■ PROVIDED ENTRIES ■
◇ ◇ ◇ ◇

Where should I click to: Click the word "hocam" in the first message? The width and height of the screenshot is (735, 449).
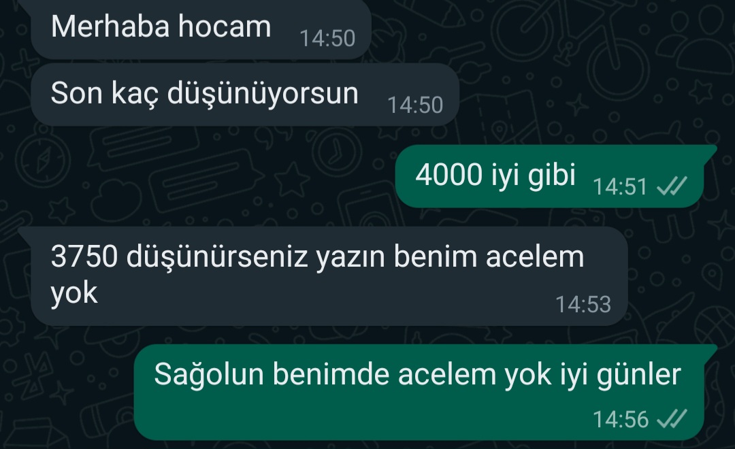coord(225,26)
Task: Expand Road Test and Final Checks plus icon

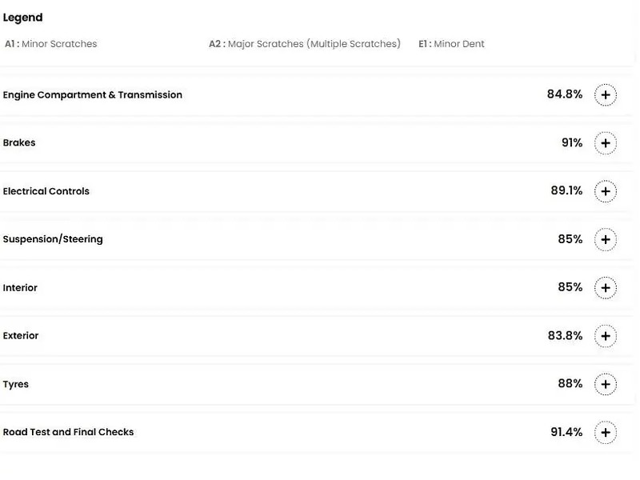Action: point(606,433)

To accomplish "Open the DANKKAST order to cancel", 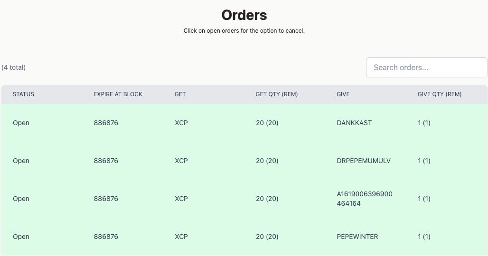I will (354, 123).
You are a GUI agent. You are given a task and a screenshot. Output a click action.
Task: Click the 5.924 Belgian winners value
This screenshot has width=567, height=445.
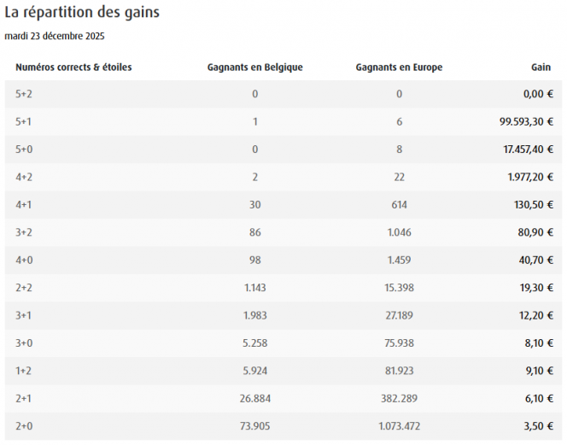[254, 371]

◇ ◇ ◇ ◇

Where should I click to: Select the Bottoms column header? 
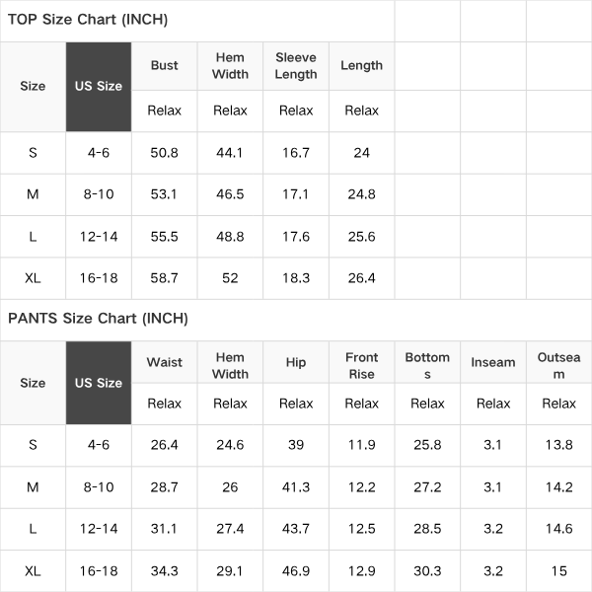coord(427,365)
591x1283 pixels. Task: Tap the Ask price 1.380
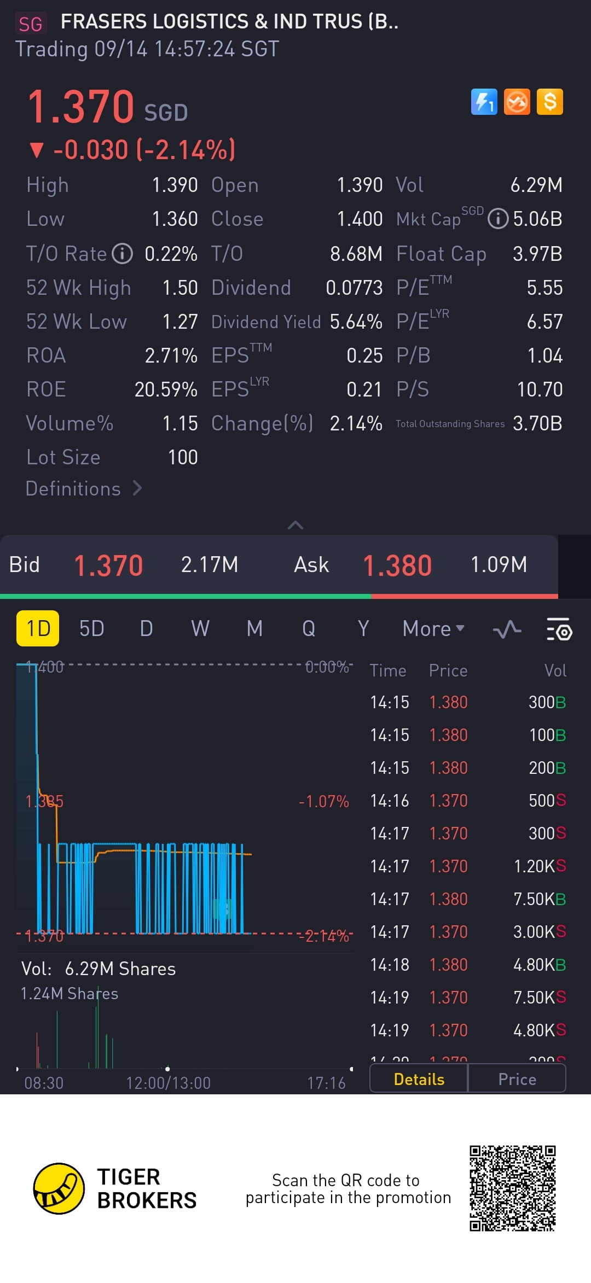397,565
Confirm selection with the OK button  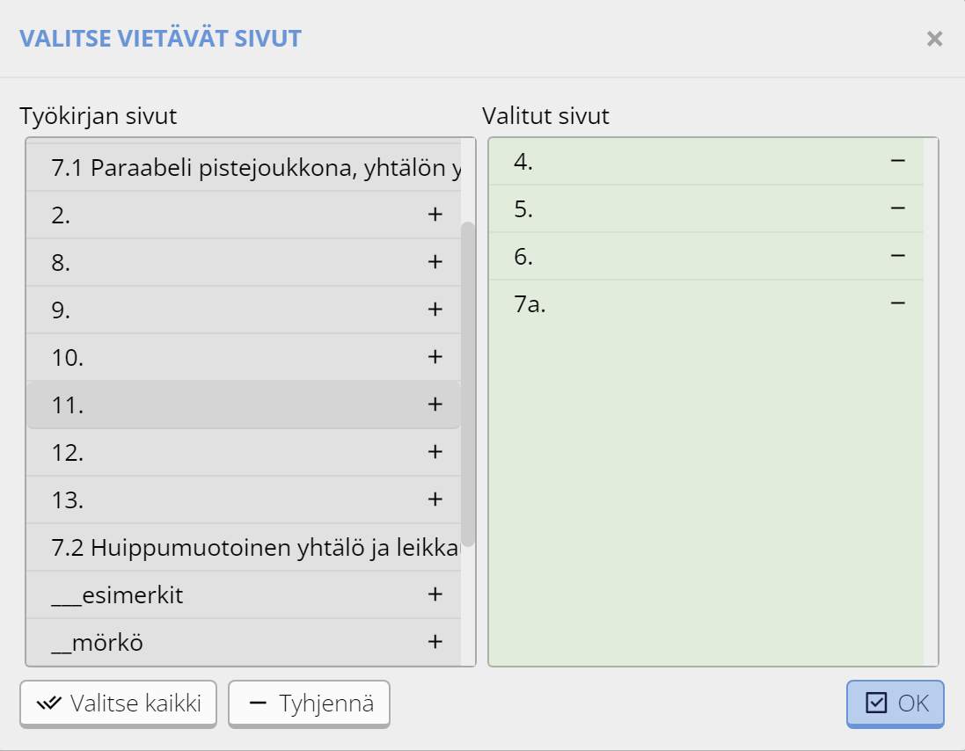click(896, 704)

◇ ◇ ◇ ◇

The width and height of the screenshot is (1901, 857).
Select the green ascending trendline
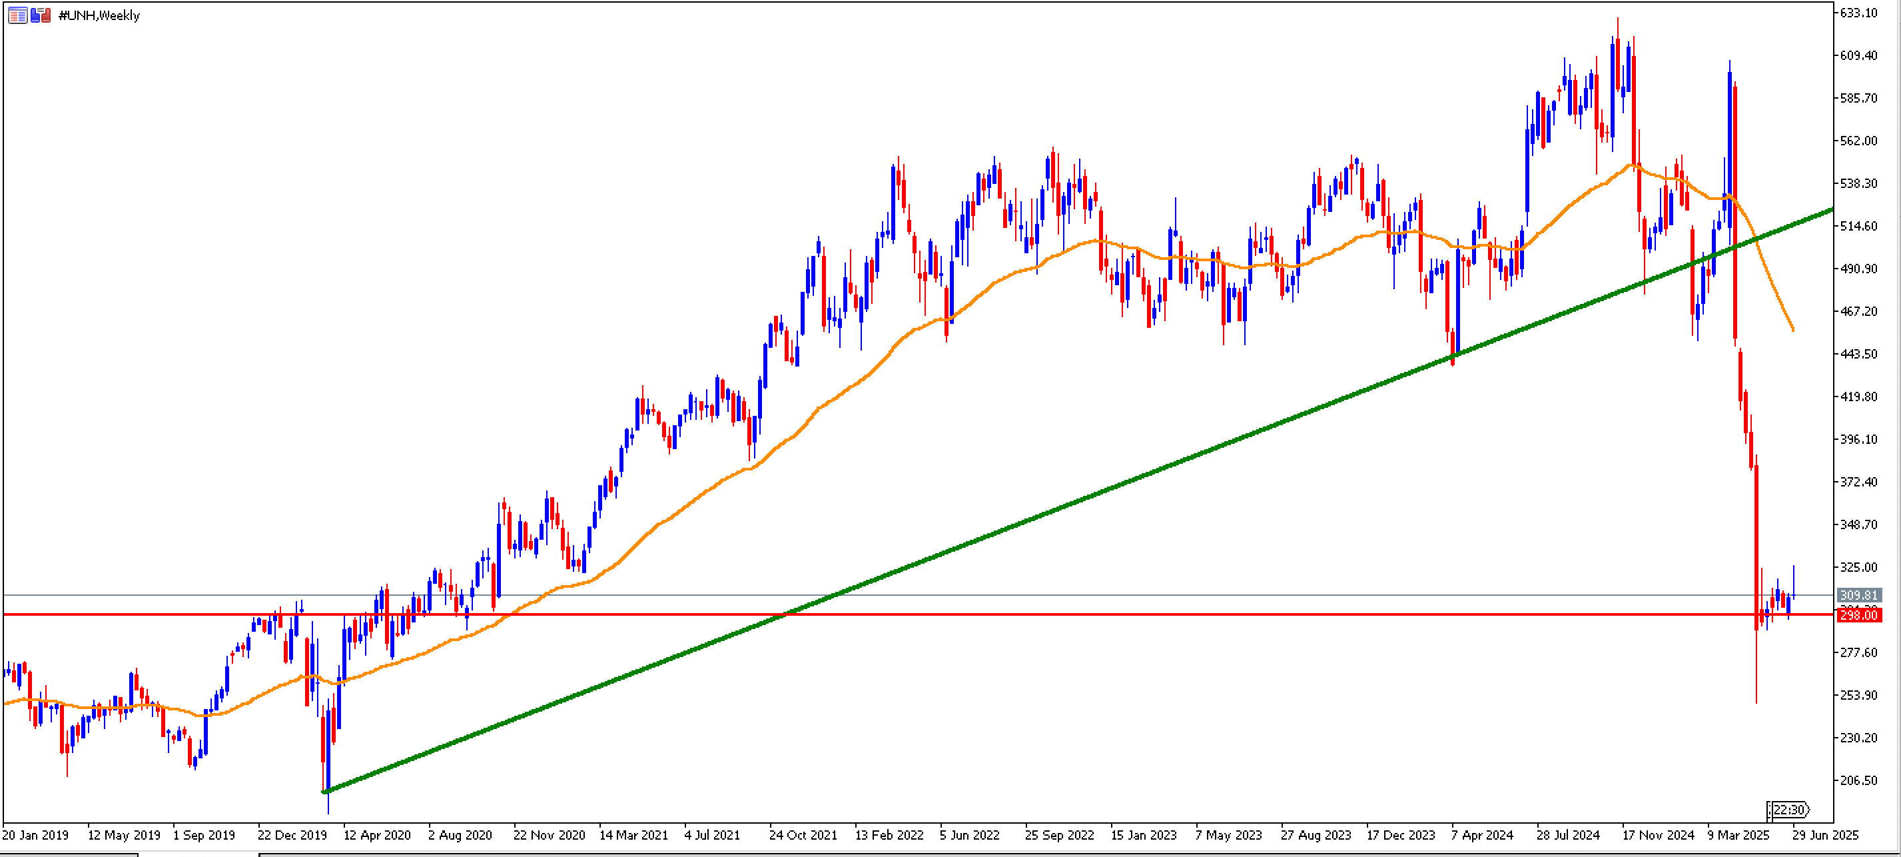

◇ ◇ ◇ ◇

■ YOUR OBJECTIVE ■
From the data above, output only the lines between the line containing "The width and height of the screenshot is (1901, 857)." and the line containing "Select the green ascending trendline", inclusive, exactly as written.

■ EXERCISE SOLUTION ■
The width and height of the screenshot is (1901, 857).
Select the green ascending trendline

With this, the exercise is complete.